История очень короткая. Умолчим, по каким причинам, но осенью 1962 года я с тоской и ужасом обнаружил себя запертым в стенах психоневрологического института. Как юноша энергичный и живой, помучившись несколько недель в застенках «безумного» отделения, я решил бежать. Я вызвал к себе на свидание своих приятелей — шпану, и они принесли мне снаряжение, необходимое для побега, — ножовочное полотно и одежду. За пару вечеров я выпилил два прута в решетке — переоделся, прыгнул, и исчез в темноте. Еще с тех пор я знаю, я помню, какое это невероятное удовольствие — исчезать в темноте. Ни с чем не сравнимое удовольствие.
Бежал я один, несколько «сумасшедших», собиравшихся бежать со мной, в последний момент струсили, слава Богу хоть не предали. Предала меня наутро моя мать. Как водится, из самых лучших побуждений, обо мне же и заботясь. «Я думала, ты действительно болен. Доктора сказали мне, что ты болен».
Моя мамочка возила санитаров и милицию по всем моим друзьям, пока у одного из них, седьмого что ли, по счету, они и нашли меня спящего. Я еще и тогда мог уйти. Эта банда вела меня по лестнице вниз, и мать шла рядом и убеждала меня, что сейчас меня повезут в больницу, но чтобы только оформить документы на выписку. Я, поглядывая в пролет лестницы, думал, что, если я сейчас прыгну неожиданно через перила, милиция и санитары не успеют меня схватить, а уж там внизу (я знал все проходные дворы, тупики и пустыри) — не найдут они меня никогда.
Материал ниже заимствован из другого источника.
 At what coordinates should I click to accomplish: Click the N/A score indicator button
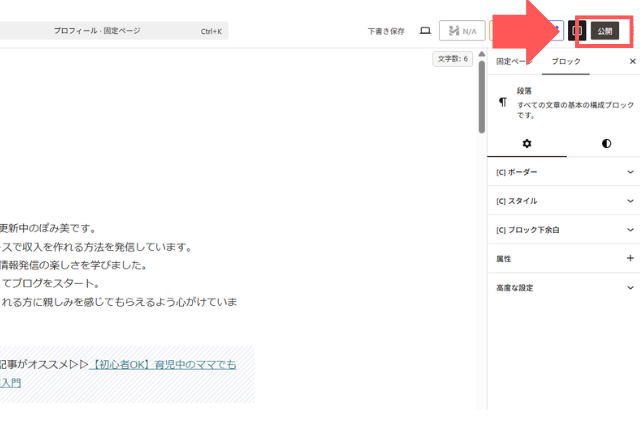(461, 31)
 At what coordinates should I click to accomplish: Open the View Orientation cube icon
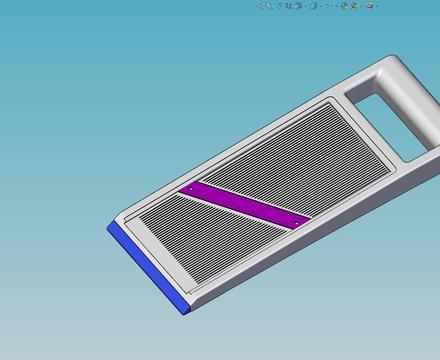point(298,6)
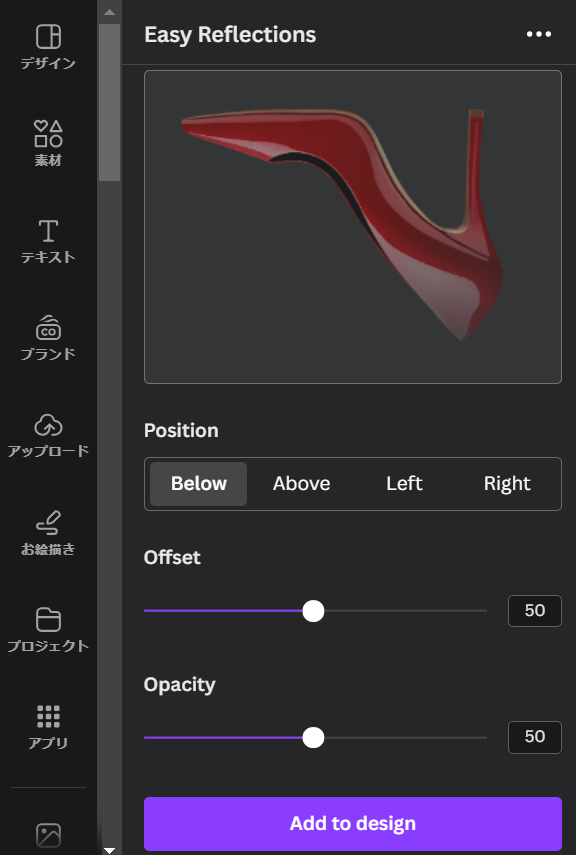Click the Offset slider handle
The height and width of the screenshot is (855, 576).
point(313,611)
Но я поверил своей маме, за что и заплатил еще месяцами ужасов, инсулиновыми уколами, и был доведен до такого гневного и действительно безумного состояния, что убеждал гиганта — семнадцатилетнего параноика и красавца Гришу, он всегда ходил голым, обожал свое тело, — убить санитаров и убежать. Гриша соглашался.
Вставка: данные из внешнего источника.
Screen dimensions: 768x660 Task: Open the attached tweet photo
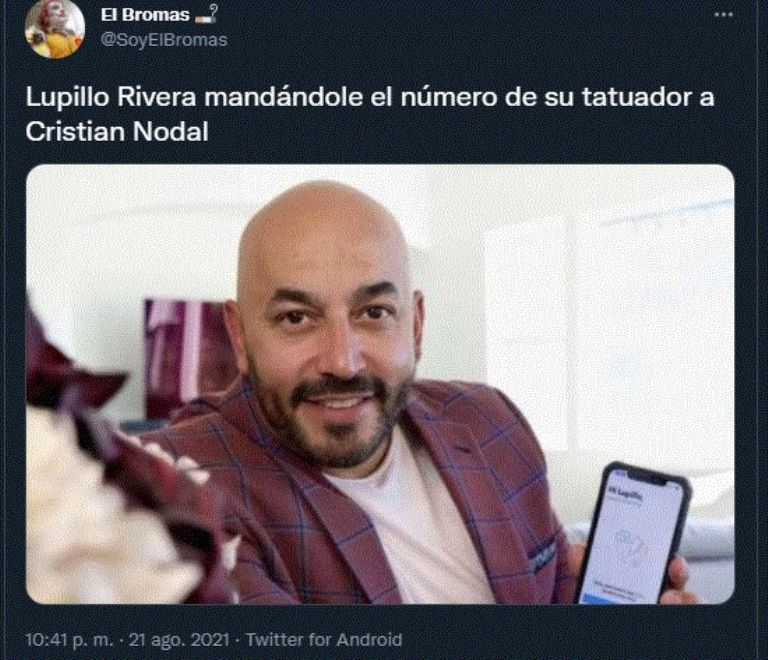coord(380,384)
Если вы просыпаетесь всякое утро от хрипов соседа кататоника, которому вливают через кишку жидкую пищу в его утробу и от воплей рыжего голого татарина Булата: «Я главный советский кит! Я главная русская акула!», то доверие к маме и к кому бы то ни было быстро исчезает. Наверное, мое несчастье в том, что я умудрился попасть в психбольницу в очень нежном еще возрасте. Мама же моя в психбольнице никогда в своей жизни не лежала, так что я и не пытался ей объяснить, что я там увидел. Я просто замолчал. О чем говорить, каждый за себя, у каждого своя жизнь, — мама или не мама. Когда санитары, повалив человека, в ногах у тебя, на твоей кровати, избивают его, кровавого, то нужно делать, и ты делаешь, свои выводы о мире и человечестве. Я сделал.